### Action item
Copy the result of filtering the entries below for lines that include the string "Given".

*** Task input

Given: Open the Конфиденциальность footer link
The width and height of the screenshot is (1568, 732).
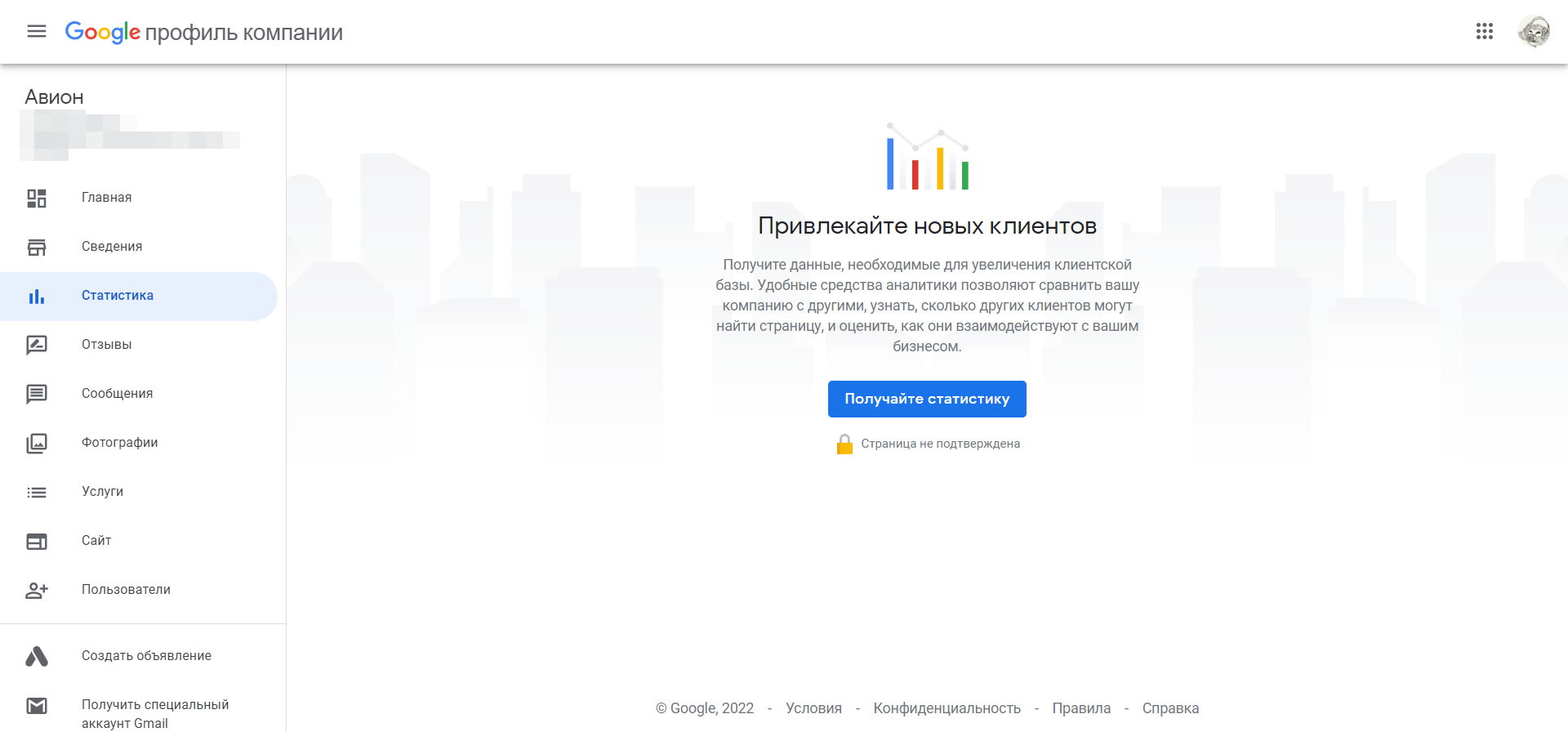Looking at the screenshot, I should (x=947, y=708).
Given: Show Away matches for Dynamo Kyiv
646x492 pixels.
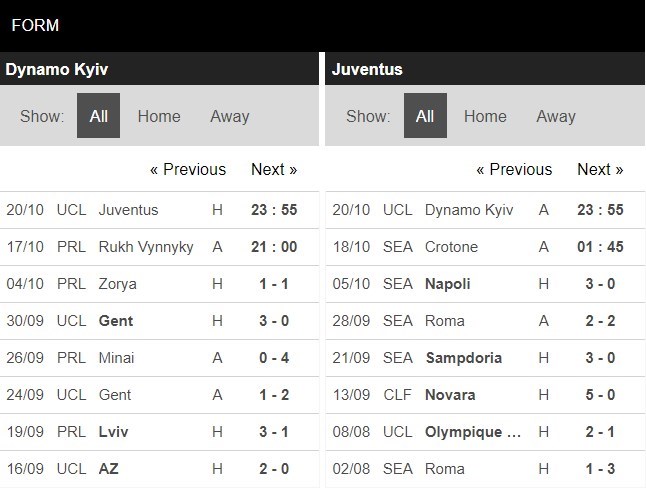Looking at the screenshot, I should (229, 116).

******

### Solved exercise
Given: Open the Конфиденциальность footer link
Given: Show Away matches for Dynamo Kyiv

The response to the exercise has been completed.